(Year in review) Little, Culpepper end public safety leadership careers spanning 52 combined years
Published 5:00 am Wednesday, December 21, 2022
The Times is counting down its top stories of 2022. Here’s No. 9:
This year closed the book on more than half a century of combined leadership from two of Cullman County’s longest-serving and most reliable public servants.
Longtime Cullman Emergency Management Agency director Phyllis Little retired from an 18-year career at the helm of the EMA office on Jan. 1. Now, as 2022 draws to a close, Cullman City Police Chief Kenny Culpepper is stepping away from the key local law enforcement position he’s held since 1988.
Cullman County natives each, both Little and Culpepper enjoyed local careers in their respective fields that extend even farther back in time than their lengthy tenures at the top of their field. Little first joined the EMA office as an administrative assistant in 1995; Culpepper joined CPD as an officer all the way back in 1978. Taken together, their retirements bring an end to 70 years’ worth of local, on-the-job experience.
Throughout their time in two of the area’s top public safety roles, Little and Culpepper helped guide area response efforts to some of the most memorable and difficult tests of the Cullman community’s resilience in most people’s living memory. The Times recognized each for going above and beyond their duty in ways that transcend job descriptions, naming Culpepper its Distinguished Citizen of the Year for 2016, and extending the same honor to Little in 2020.

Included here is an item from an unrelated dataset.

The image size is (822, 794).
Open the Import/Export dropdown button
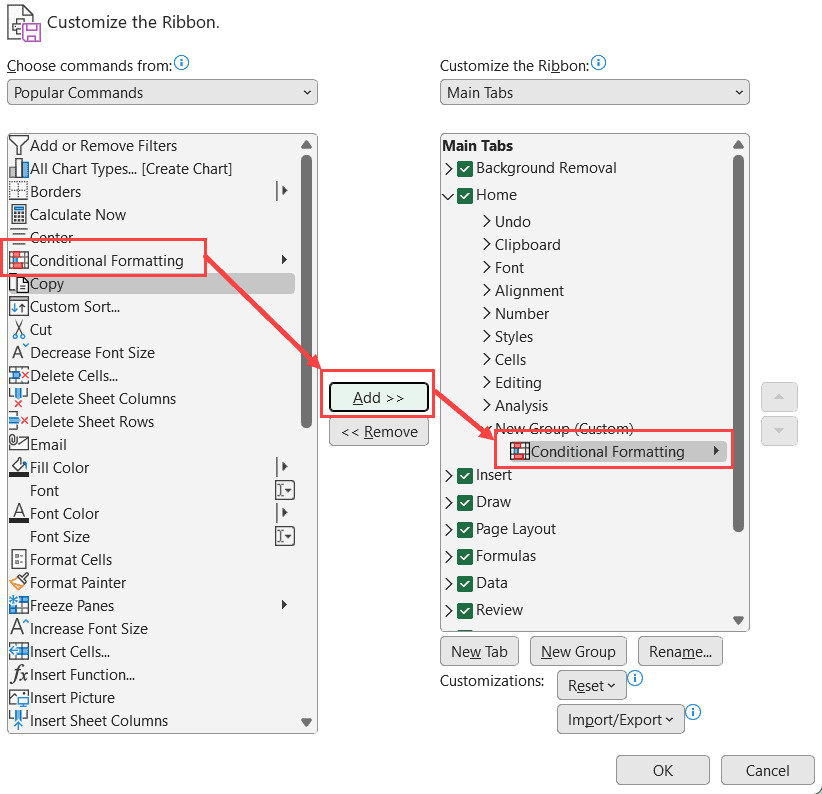point(620,719)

“From disease to hazmat spills; from snowstorms to sinkholes, no single person has been more pivotal in helping Cullman County get its resources to the people and communities who need it most in the aftermath of disaster for the past 25 years,” The Times wrote in recognizing Little back in 2020, only months before she revealed her plans to retire.
“Some leaders play a high-profile role, while others are quietly going about changing lives through charity and compassion, The Times wrote in naming Culpepper its Distinguished Citizen, singling out the chief’s “gift for teaching and a keen sense of observing and acting on trends that could affect the community.”